President Donald Trump's administration has begun returning to Congress
copies of a voluminous 2014 report describing the CIA's harsh detention
and interrogation programs, U.S. officials said on Friday.
The Trump administration's move means it could be more difficult for the
full, 6,700-page report to be made public, because documents held by
Congress are exempt from laws requiring government records to eventually
be made public.
The White House made the move in response to requests by Sen. Richard
Burr, the Senate Intelligence Committee's current Republican chairman,
officials said.
In a statement emailed to Reuters, Burr said: "I have directed my staff
to retrieve copies of the Congressional study that remain with the
Executive Branch agencies and, as the Committee does with all classified
and compartmented information, will enact the necessary measures to
protect the sensitive sources and methods contained within the report."

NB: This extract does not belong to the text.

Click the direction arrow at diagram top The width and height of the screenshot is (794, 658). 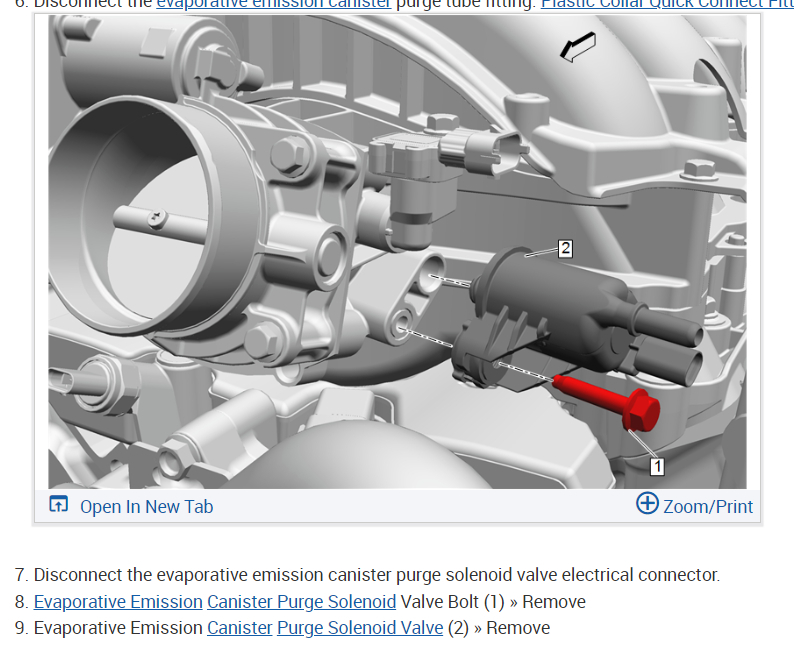point(578,47)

Sen. Dianne Feinstein, the Democrat who chaired the committee when the
report was produced, had asked that it be distributed to multiple
executive branch agencies, a move designed to make it eventually
releasable to the public under the Freedom of Information Act law.

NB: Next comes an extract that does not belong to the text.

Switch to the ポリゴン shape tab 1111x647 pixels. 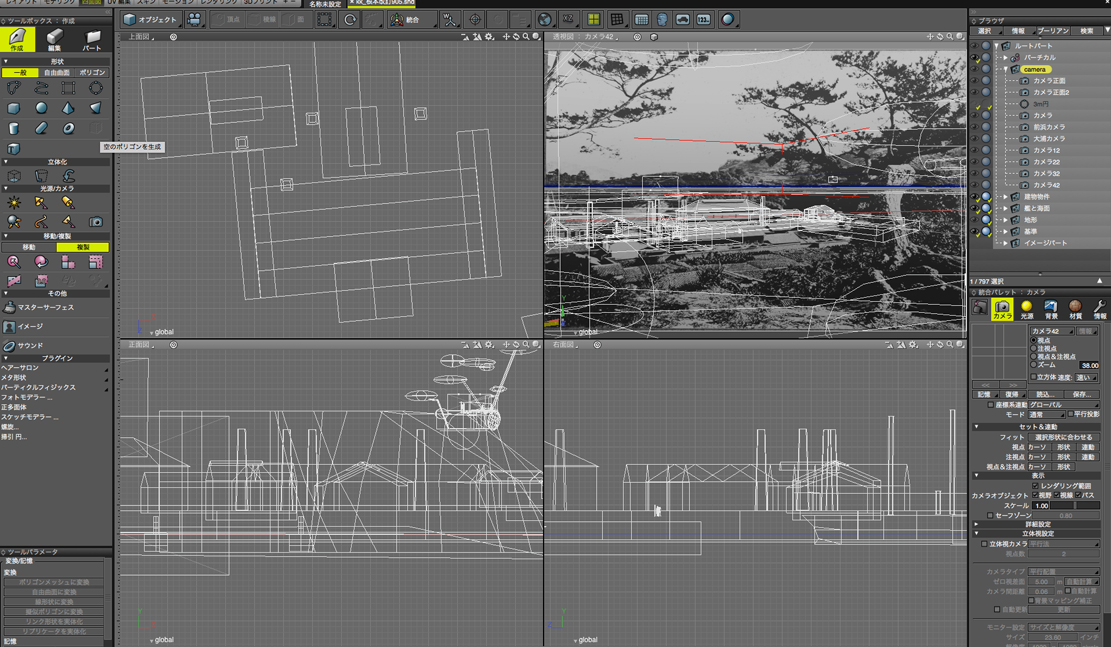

Feinstein said in a statement that she was "concerned and disappointed"
that Burr requested that the document be returned, calling it a
departure from the committee's normal bipartisan nature.
"No senator, chairman or not, has the authority to erase history. I
believe that is the intent of the chairman in this case," she said.
Sen Mark Warner, who succeeded Feinstein as the committee's top
Democrat, said in a Twitter post he was "disappointed" with Burr's
decision, and that the report "must be preserved so we can learn from
past mistakes & ensure that abuses are never repeated."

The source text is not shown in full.